Concerned about this situation, the president of the court, Enriqueta Chicano, has repeatedly asked parliament and the government to cut state funding to municipalities that are not accountable to them or even very late. They consider the legally provided alternative of imposing fines ineffective, because their small amounts (in the largest cases barely 1,000 euros) remove their binding character.

The Court of Audit has again reprimanded the municipalities for the disorganization that their technicians value in the local public sector and that, moreover, has been dragging on for years. So much so that, in its latest report, it gravely warns that “the sustainability” of the municipal treasury is “affected by the existence of instrumental entities that systematically suffer losses or find themselves in a situation of patrimonial imbalance”.

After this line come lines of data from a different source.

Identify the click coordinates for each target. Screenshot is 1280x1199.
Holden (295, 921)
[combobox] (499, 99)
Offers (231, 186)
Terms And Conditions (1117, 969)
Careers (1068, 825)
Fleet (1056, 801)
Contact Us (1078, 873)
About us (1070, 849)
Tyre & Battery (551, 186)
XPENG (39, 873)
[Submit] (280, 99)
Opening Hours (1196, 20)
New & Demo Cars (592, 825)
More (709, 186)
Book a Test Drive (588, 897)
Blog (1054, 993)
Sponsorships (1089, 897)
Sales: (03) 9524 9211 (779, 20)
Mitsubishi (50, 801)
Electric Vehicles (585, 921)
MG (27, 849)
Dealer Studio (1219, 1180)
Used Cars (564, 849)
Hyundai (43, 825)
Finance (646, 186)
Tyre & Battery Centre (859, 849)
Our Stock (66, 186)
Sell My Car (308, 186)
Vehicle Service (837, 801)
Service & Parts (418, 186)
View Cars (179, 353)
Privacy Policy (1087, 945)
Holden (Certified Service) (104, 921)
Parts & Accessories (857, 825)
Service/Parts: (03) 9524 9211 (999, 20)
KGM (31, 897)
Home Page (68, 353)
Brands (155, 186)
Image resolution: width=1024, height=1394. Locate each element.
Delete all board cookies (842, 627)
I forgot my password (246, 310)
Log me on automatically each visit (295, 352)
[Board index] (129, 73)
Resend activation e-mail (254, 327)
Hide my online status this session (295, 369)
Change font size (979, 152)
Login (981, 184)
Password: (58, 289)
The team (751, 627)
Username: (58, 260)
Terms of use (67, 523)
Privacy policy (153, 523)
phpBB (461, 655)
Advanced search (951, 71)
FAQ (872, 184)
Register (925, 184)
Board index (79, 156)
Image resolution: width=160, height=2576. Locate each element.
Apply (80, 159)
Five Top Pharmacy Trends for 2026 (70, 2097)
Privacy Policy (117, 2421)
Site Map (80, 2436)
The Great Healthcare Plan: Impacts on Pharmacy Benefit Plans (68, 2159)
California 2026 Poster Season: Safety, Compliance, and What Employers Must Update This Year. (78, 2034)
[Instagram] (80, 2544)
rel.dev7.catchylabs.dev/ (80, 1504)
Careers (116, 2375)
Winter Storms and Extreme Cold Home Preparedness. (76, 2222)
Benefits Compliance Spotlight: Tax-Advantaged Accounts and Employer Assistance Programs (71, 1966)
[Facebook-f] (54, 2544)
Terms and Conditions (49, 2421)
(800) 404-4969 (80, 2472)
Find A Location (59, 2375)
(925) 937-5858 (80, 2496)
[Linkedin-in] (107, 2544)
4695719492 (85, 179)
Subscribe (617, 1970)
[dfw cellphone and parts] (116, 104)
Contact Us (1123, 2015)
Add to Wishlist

And this, the regulatory body warns, “implies the need to take measures aimed at its correction.” At the end of 2020 (the last year analysed), one in ten municipal companies – a total of 806 were registered – was “in legal grounds for dissolution” (the assets were less than half of the share capital) or “without activity”, almost the double in church councils with less than 5,000 inhabitants. At 29 of these listed companies, they had been in technical bankruptcy for more than five years.

Similarly, 30% of local government companies (notably 243) ended the past year with losses and a third of those also ended 2019 with negative results. Added to this complicated scenario is the fact that municipal companies (including municipalities and municipalities) supported a debt of 5,956 million euros, of which 42% was due on short term. The situation was doubly worrisome in nearly 35% of them, as their commitments were added to their reds for at least two years in a row.